Vorkommen und Bedeutung:Messingkäfer haben ein weites Nahrungsspektrum. Als Nahrung dienen den Käfern und Larven z. B. Getreide, alle Getreideprodukte, Heu, Stroh, Samen, Drogen, Trockenfrüchte, Kakao, Tapetenkleister, Häute, Felle, Leder und Wollabfälle. Aber auch Knochen, tote Insekten und Kot von Ratten und Mäusen werden nicht verschmäht. Besonders bei Massenvorkommen in Wohnräumen wirkt der Messingkäfer in hohem Maße ekelerregend. Er beeinflusst so das Wohlbefinden und die Gesundheit des Menschen. Kein Wunder, denn er ist dann wirklich überall anzutreffen: in Wäsche, Geschirr, Schwämmen, Bürsten, Lampen oder gar an frischem Brot und anderen Lebensmitteln.

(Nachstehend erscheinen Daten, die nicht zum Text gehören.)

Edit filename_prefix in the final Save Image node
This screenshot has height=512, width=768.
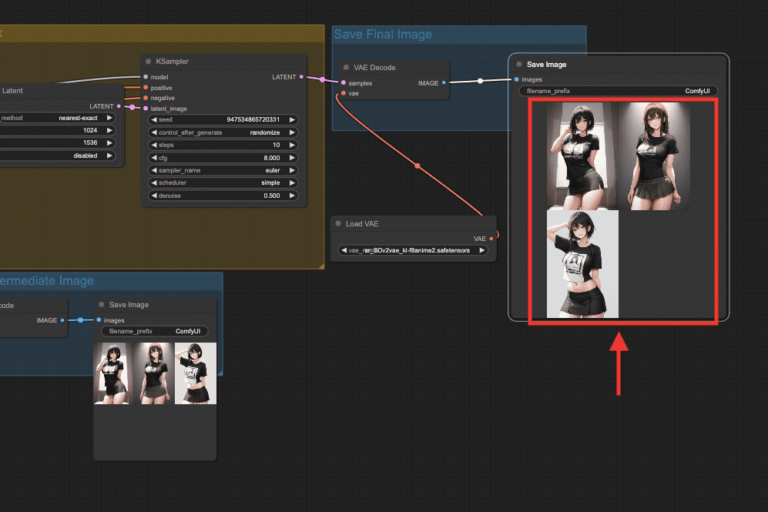617,91
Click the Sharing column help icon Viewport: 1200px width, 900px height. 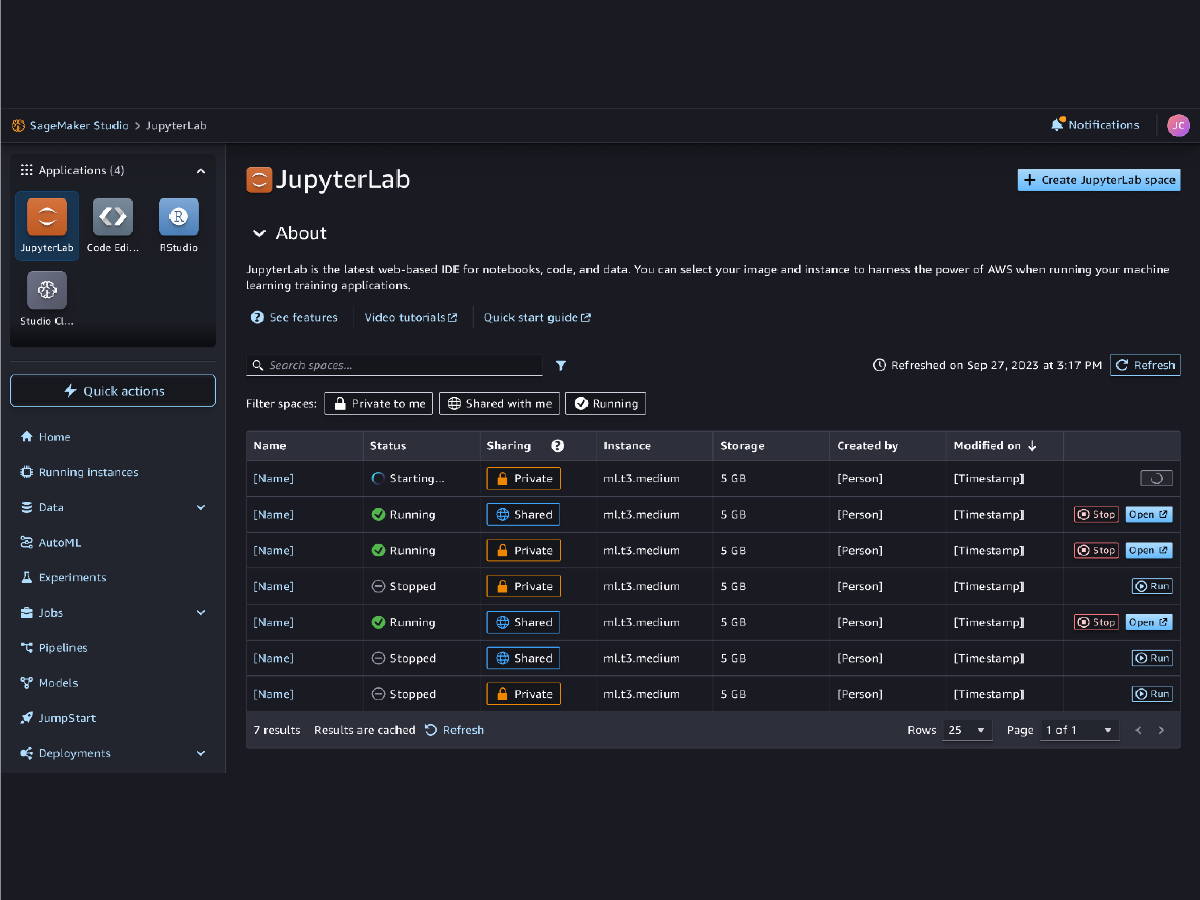click(558, 446)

Achtung bei Textilien! Umherwandernde Käfer sind sehr fressgierig und benagen auch Stoffe, die für ihre Ernährung unbrauchbar sind. Dabei entwickeln sie eine Vorliebe für Textilien. Es sind erhebliche Schäden möglich! Mit ihren kräftigen Mundwerkzeugen pflegen Messingkäfer die Fasern vor dem Zernagen aus dem Gewebe herauszuziehen. Dadurch entstehen in dünneren Stoffen Löcher von meist rundlicher Form, zuweilen mit ausgefressenen Rändern. An starken Geweben fressen Messingkäfer gewöhnlich nur die abstehenden Fasern, so dass an diesen Stellen das Grundgewebe freigelegt wird. Die Einschleppung des Messingkäfers erfolgt meist mit Waren. Seltener ist die Zuwanderung aus Nachbarhäusern, Ställen, Vogel- oder Wespennestern, Bienenstöcken usw. Messingkäfer sind lichtscheu und ruhen tagsüber in Ritzen, hinter Sockelleisten, Vorhängen, Tapeten, Türrahmen, Bildern, unter Fußmatten und Teppichen.

Bekämpfungsmaßnahmen:

Die Bekämpfungsmaßnahmen müssen sehr umfassend durchgeführt werden und das gesamte Gebäude samt aller Hohlräume erfassen. Da diese Maßnahmen relativ aufwendig und langwierig sind. sollten sie nur durch Fachbetriebe durchgeführt werden. Es gibt unserer Meinung nach nur 3 Bekämpfungsmassnahmen wo sinnvoll und für die Gesundheit der Bewohner einzusetzen wären:

  1. Man kann versuchen, mit griftfreien amorphen Silikatstäuben den Befall tilgen. Zur Einbringung des Silikatstaubes in sämtliche Hohlräume sollte man mehrere (je nach Größe auch mehrere Hundert) Bohrlöcher anbringen! Bei dieser Methode muss man Wissen, dass die Silikatstäube auf Dauer in sämtlichen Deckenbereichen einlagert werden.
  2. Arbeiten mit alternativen Bekämpfungsmethoden (Lagererzwespen) (siehe Link vom Umweltbundesamt)

    http://www.biozid.info/deutsch/schaedlingsratgeber/insekten-und-andere-gliedertiere/kugel-oder-buckelkaefer/detail/

    Diese Lagererzwespe wurde speziell für die Bekämpfung verschiedener Käferarten gezüchtet!

  3. Heissluftverfahren. Hochtemperatur-Heizlüfter für den Einsatz in Räumen mit hoher Umgebungstemperatur bis 70°C.